** Source extract **
==================================================

Global warming woes? Tiny ants might save Earth

Researchers say that tiny ants may save the world from global warming woes by cooling the Earth.

Ronald Dorn, a geologist at Arizona State University in Tempe, who is also the lead author of the study, says that ants are altering the Earth's environment. The researchers say that an average ant does not live even for over a year but they help to reduce tiny bits of carbon dioxide gas from the Earth's atmosphere. An increase in ant population on the planet may help reduce global warming to a certain extent.

The scientists explain that some species of ant "weather" minerals to secrete calcium carbonate, which is also known as limestone. When these tiny creatures produce limestone, the process also removes and traps small particles of carbon dioxide gas from Earth's atmosphere.

Dorn compares the process to carbon sequestration, which occurs in the planet's oceans. The researchers say that the huge deposits of limestone in Earth's ocean bear more carbon, than what is present in the current atmosphere.

==================================================

** Data extract **
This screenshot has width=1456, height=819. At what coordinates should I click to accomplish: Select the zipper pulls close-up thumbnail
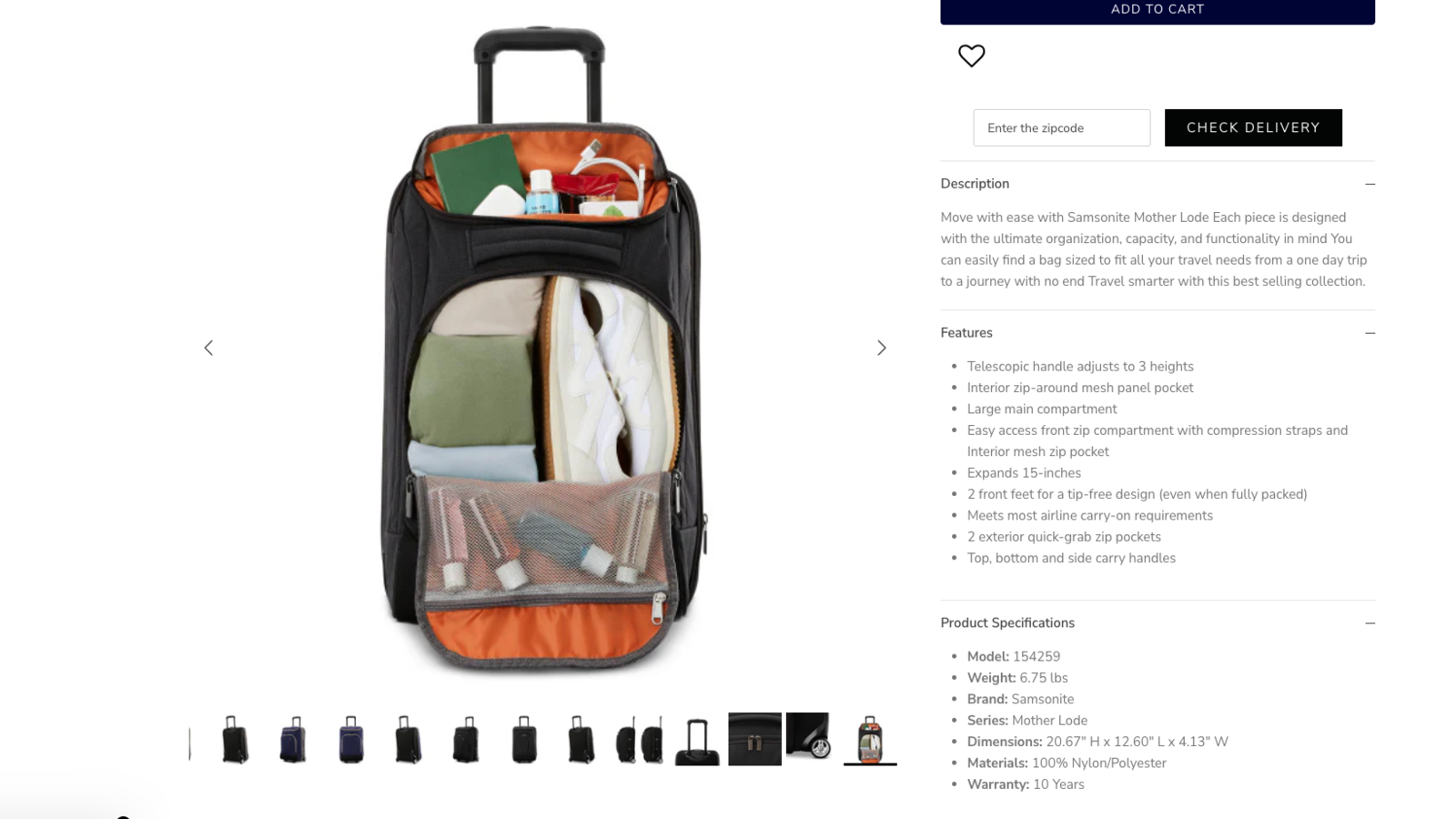click(x=754, y=739)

==================================================

** Explore the material **
A: In the article on ants and global warming, quote everything from "Researchers say that tiny" down to "a certain extent.".
B: List every proper name that appears in the article on ants and global warming.
C: Proceed with the article on ants and global warming from the point at which it stops.

** Answers per task **
A:
Researchers say that tiny ants may save the world from global warming woes by cooling the Earth.

Ronald Dorn, a geologist at Arizona State University in Tempe, who is also the lead author of the study, says that ants are altering the Earth's environment. The researchers say that an average ant does not live even for over a year but they help to reduce tiny bits of carbon dioxide gas from the Earth's atmosphere. An increase in ant population on the planet may help reduce global warming to a certain extent.

B:
- Ronald Dorn
- Arizona State University
- Tempe
- Earth

C:
Dorn started his career around 25 years back and claims that he has found that tiny ants were great weathering agents by examining basalt sand breakdown. Dorn says that he buried basalt sand at six different sites in Arizona's Catalina Mountains and in Texas' Palo Duro Canyon. The scientist dug some sand from these sites once in years and analyzed the breakdown due to insect activity, water exposure and chemicals from tree roots.

The experiment reveals that ants degraded the minerals 50 to 300 times quicker, when compared to sand left untouched on ground. Dorn believes that the ants were possibly searching for magnesium and calcium from the sand and producing limestone. The process of making limestone trapped carbon dioxide in the rock. The conversion may have occurred when ants lick sand particles and then stick them to the walls of their nests. However, the entire process still remains a mystery.

"We don't know if they are licking it or pooping it, or if it's bacteria in the ant's gut or the fungi growing in the colonies," says Dorn.

The researchers say that it is very early to estimate how much atmospheric carbon dioxide gas is trapped in the process of ants making limestone.

The study has been published in the journal Geology.